Q: Recently Minister Lindiwe Sisulu that people under 40 were not affected by apartheid, therefore should not benefit from redress measures like receiving RDP houses. Thoughts?

JT: That’s absolute nonsense. The child who is unable to read and write in Soweto today – is a product of the apartheid system. Is a product of Jan van Riebeeck landing in the Cape. So it’s 300 years that you are talking about and that will not be removed by the wave of a magic wand. When we talk about redress we must be talking about how we fix the systems, the hurt and damage that was done – mental, physical and spiritual.

Q: How do we address correcting the wrongs of the past if we don’t identify who is Black, White, Coloured etc, if we go by the human race definition?

JT: Saying we are part of “the human race” is a nice little intellectual trap we have set for ourselves. We have to be Black or Coloured or Indian to redress the past. Ultimately we are looking at all people who were oppressed, people who couldn’t vote, couldn’t get work, live where they wanted to etc.

JM: Millions are spent on nonsense things like Nkandla, expensive clothes, flying here and there. That money could be spent on other simple things like education. They did away with Teacher Training Colleges – where must our teachers learn to do what they do? There also needs to be more emphasis on reading from a very young age. Open more libraries, have mobile libraries in rural areas. My informal education largely came from reading when I was young – I just read everything that was in the house.

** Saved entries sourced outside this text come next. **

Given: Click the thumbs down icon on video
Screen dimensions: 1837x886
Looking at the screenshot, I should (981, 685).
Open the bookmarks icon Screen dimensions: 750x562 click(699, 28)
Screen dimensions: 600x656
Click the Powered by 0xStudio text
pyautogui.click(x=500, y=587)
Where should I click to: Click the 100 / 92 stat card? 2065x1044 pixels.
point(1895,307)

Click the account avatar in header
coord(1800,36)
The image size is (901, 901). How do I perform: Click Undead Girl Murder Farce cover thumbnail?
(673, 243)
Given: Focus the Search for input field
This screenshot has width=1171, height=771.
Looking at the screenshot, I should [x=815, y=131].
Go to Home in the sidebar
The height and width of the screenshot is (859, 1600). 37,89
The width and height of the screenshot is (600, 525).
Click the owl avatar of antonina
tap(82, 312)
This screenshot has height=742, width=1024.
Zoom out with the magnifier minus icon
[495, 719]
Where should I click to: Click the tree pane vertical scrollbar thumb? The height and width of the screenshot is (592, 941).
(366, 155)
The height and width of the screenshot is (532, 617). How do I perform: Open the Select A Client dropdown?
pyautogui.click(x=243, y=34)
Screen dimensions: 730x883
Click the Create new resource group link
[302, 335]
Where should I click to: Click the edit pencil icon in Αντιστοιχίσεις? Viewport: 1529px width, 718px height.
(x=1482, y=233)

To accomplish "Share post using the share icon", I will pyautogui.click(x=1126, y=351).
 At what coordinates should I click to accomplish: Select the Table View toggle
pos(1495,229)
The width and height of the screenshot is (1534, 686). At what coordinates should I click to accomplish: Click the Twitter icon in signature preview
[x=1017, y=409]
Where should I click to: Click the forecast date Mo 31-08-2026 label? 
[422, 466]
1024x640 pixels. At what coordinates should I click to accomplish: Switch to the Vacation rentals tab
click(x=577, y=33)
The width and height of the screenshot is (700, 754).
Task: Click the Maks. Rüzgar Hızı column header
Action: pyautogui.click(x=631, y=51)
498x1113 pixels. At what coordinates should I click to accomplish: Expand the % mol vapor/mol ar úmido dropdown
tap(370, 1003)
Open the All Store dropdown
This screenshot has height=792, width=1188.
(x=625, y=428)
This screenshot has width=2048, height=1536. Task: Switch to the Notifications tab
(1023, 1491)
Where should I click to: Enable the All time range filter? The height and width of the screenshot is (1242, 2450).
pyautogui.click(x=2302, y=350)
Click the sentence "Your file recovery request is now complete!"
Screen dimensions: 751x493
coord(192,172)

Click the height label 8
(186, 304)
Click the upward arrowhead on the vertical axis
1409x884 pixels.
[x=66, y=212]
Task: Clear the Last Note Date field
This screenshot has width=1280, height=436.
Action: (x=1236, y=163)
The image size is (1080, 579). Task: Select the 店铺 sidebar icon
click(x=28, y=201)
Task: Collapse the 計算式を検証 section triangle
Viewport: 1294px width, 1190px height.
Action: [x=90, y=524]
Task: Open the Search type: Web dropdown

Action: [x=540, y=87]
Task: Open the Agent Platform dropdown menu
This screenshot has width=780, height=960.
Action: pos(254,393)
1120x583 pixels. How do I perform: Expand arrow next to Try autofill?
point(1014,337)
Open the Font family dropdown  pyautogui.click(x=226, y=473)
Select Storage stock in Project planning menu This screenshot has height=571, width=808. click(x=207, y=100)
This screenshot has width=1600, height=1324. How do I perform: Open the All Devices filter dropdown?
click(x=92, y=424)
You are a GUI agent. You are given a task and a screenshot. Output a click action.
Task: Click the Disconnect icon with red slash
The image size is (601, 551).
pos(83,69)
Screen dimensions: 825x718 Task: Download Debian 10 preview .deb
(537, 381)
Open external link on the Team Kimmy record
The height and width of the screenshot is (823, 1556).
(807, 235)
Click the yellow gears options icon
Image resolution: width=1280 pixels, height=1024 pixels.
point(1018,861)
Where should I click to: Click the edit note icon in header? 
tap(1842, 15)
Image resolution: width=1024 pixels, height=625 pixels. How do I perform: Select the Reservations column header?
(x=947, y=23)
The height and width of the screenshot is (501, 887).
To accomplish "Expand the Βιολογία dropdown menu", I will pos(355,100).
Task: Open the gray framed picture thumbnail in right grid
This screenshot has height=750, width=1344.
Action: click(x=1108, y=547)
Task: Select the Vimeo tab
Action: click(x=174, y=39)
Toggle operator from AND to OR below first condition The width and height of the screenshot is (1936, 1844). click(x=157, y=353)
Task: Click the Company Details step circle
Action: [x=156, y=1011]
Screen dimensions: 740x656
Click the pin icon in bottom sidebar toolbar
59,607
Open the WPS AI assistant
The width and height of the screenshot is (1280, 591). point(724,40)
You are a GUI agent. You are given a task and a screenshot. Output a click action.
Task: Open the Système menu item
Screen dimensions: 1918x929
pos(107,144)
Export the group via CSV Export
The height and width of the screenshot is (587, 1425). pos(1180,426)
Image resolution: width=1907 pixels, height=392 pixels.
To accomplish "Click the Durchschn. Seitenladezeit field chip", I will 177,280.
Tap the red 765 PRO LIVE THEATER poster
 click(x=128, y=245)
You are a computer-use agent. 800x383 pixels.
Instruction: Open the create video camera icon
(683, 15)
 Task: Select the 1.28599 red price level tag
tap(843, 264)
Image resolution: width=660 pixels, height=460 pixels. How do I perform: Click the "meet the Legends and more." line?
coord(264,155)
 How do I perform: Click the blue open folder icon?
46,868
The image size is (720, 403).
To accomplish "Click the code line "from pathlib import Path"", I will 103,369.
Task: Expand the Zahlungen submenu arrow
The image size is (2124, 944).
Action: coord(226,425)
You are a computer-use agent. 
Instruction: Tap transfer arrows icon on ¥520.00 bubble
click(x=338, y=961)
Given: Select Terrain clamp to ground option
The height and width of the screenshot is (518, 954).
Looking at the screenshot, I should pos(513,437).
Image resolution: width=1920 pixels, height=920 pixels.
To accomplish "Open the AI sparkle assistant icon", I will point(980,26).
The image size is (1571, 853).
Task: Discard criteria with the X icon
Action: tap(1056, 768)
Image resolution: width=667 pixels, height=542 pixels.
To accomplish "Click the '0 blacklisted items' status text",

Q – asked by me: I’m a new journalist and obviously a black female. I find myself in a space where I am expected to write about Nkandla being so bad and that minister being so corrupt – when I know that that is not the real issue – white supremacy is. I suppose my question is, how today, as a journalist can I move beyond the anger I feel towards Jacob Zuma and focus on the real issue we have had and will probably have for I don’t know how long? It’s so very depressing to me to think that my children and their children and their children will have to live through this. It’s an all-encompassing frustration and depression that emanates from me not knowing what to do.

JM: You used the term “white supremacy” – there’s no such thing. It doesn’t exist in my world. In ’94 when we blacks went to vote for the first time were so blindsided by this rosey image of what was happening. We need to lay blame at Nelson Mandela’s feet. Yes, he was a terrific person and a great inspiration but we blindly voted for his party because of who he was – we didn’t see beyond him. We need to conscentise one another, to change mindsets.

JT: The media is a reflection of society in general. We have come to glorify the sensational. The media are businesses, they provide society with what society wants. As journalists we need to reflect who we are in our writing, not what the powers that be want. We are guerillas operating in enemy territory – the newspapers and radio stations are not ours but we must use them.

Q (asked audience member from Bolivia): I would like to see South Africa become a clour blind society. Because with this rainbow of this rainbow nation thing, there are just too many tribes – like in South America. It’s another form of apartheid to say black or white or coloured. People use “black” to play victim.

In response I said: It’s useful to label ourselves because there is a bigger system that supports those lables. It is not a coincidence that the people who liv e in dire poverty are people of colour. Until that is no longer the situation, the labeling of ourselves is necessary.

It was a lovely evening and much more was discussed in the hour long conversation. Keep learning, keep growing.